*Extract*.
# WINTERIZING QUESTION



## WOODTRAILMAN (Nov 6, 2003)

Hey yall
I'm a decent jack of all trades, but when i winterized my 25rs-s I had a heck of a time getting the antifreeze into the fresh water tank. I used three different funnels even one with a 14 inch neck stucked as far as it would go into the tank. The problem was the antifreeze was pouring back out the tank as fast as I was pouring it in. And no the tank was'nt full. I finally got two gallons in because I was catching it as it was pouring out and then pouring it back in. The neck of the tank could not have been clogged because remember I had a 14 inch spout down in it. We have never used the fresh water tank before because every time we been out, we always had city hook ups. What am I doing wrong?


----------



## camping479 (Aug 27, 2003)

I've never winterized by putting antifreeze in the fresh water tank. You can get a winterizing kit that installs onto the water pump right on the intake side and allows you to bypass the tank and draw antifreeze right out of the gallon jugs it comes in. They're very easy to install and cost about 15 dollars. You don't wind up with any antifreeze in your fresh water tank and it is very easy to winterize the rest of the system.


----------



## katiesda (Sep 30, 2003)

Hi Woodtrailman, I don't think that your problem has anything to do with the antifreeze. I too had never used my fresh water tank in my 28rss until a few weeks ago when I was winter camping at a CG that had the water shut off for the winter. In trying to fill my fresh water tank so I could have water for the weekend I found that the water would not go in but just kept running back out the opening. No matter how or what I tried I could get little or no water into the tank. I even opened the faucets and the drain under the tank to make sure that. 1) it wasnt a vaccuum. and 2) the tank wasn't full already. Anyway to make a long story longer. I called the dealer and told him what was up. He said I should look at the water line going into the TT under the Dinette seat. Apparently in some models the Line is installed with such an upward kink that the water will not flow and will only bounce back out the line. he told me I that if I could I should get some tie downs and pull the line down to where it would flow and tie it off. Or if I could wait I could bring it back to him and he would re-pipe it so it would work. I did pull up the Dinette seat and sure enough the line had a huge upward arc in it. I tried to push it down but the space was limited and I could find no place to tie it off anyway. Since I didn't absolutlely need the fresh water tank I decided to let the dealer fix the problem in the spring. However in the meantime I did see a gadget in a campstore that had a long neck with a hose adapter on it that would slide down the fresh water tank line for about 10 inches and supposedy would shoot the water past any problem I may try that before I take it back to the dealer. Hope that this helps some.

*Given data*.
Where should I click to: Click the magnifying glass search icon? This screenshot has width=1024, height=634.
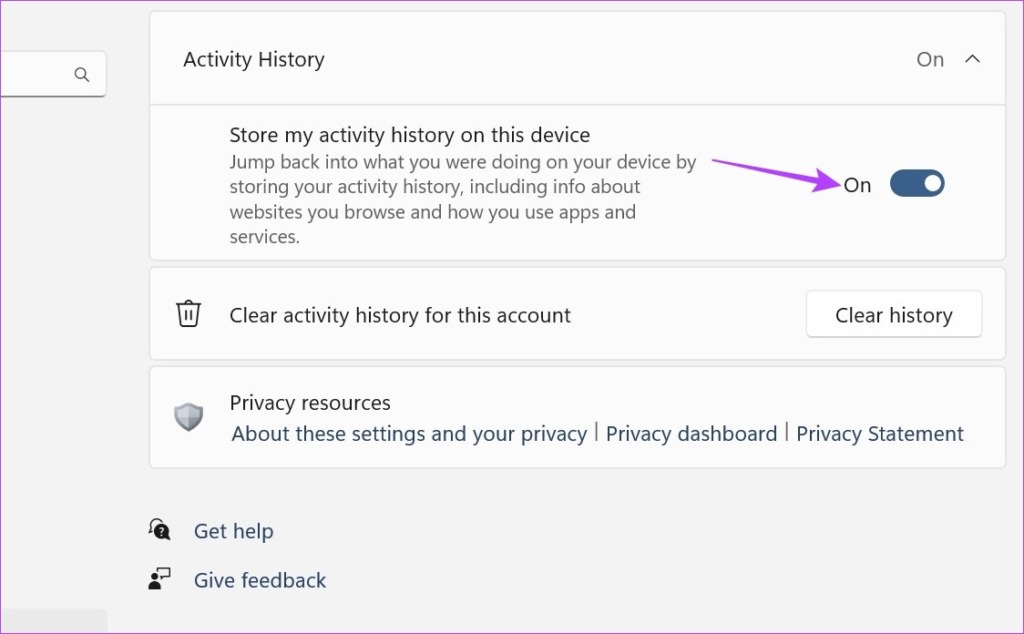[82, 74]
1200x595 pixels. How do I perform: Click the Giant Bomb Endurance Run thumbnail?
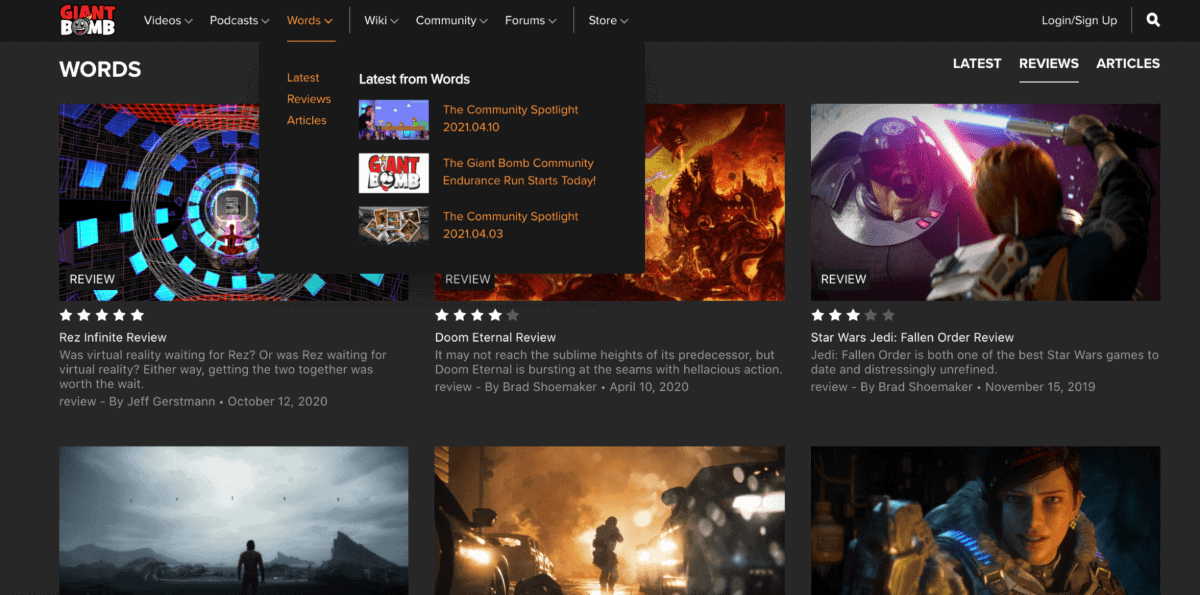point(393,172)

*What is needed*.
Return the passage of the winterizing thread between "## camping479 (Aug" and "(Sep 30, 2003)", inclusive, copied word for word.

*Answer section*.
## camping479 (Aug 27, 2003)

I've never winterized by putting antifreeze in the fresh water tank. You can get a winterizing kit that installs onto the water pump right on the intake side and allows you to bypass the tank and draw antifreeze right out of the gallon jugs it comes in. They're very easy to install and cost about 15 dollars. You don't wind up with any antifreeze in your fresh water tank and it is very easy to winterize the rest of the system.


----------



## katiesda (Sep 30, 2003)